Our Project: Generating novel bioactive variecolin analogues using synthetic biology

What is variecolin?

Variecolin is a fungal sesterterpenoid, originally isolated from Aspergillus variecolor; it reportedly possesses diverse therapeutic activities. Variecolin is a natural product with anticancer and antimicrobial activities. Although researchers have worked intensively on the chemical synthesis of variecolin, the total synthesis of the molecule has never been achieved. Our team will use a synthetic biology approach to produce variecolin and variecolin analogues.

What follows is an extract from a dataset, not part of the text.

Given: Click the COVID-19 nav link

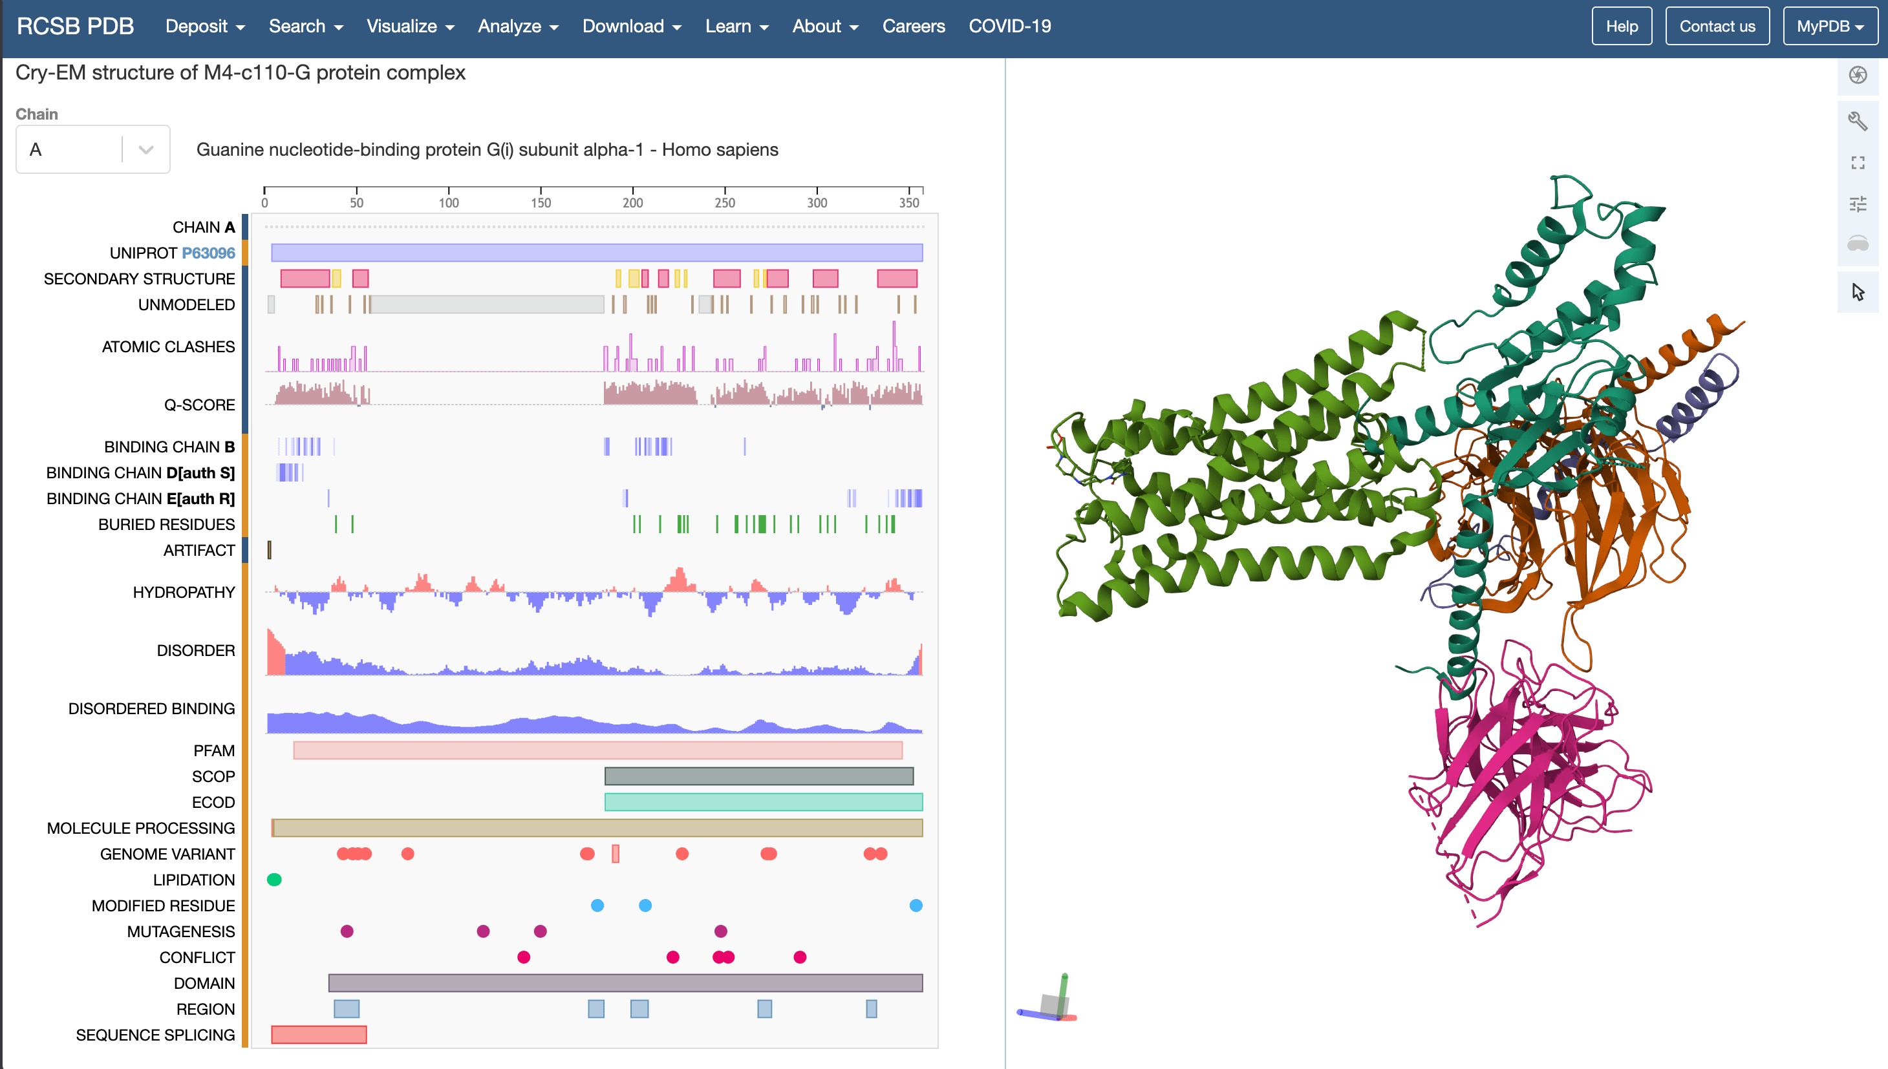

We aim to synthesize variecolin and to create novel variecolin analogues in an Aspergillus oryzae fungal host, using P450 genes derived from several different fungi. In addition, we will evaluate the antimicrobial and anticancer properties of variecolin and its analogues.


1. European Biopharmaceutical Review. (2011). Retrieved from
2. Kurane, I. (2010). The effect of global warming on infectious diseases. Osong public health and research perspectives, 1(1), 4-9.
3. McLeod, S. (2007). Maslow's hierarchy of needs. Simply psychology, 1(1-18).
4. Roser, M., Ortiz-Ospina, E., & Ritchie, H. (2013). Life expectancy. Our World in Data.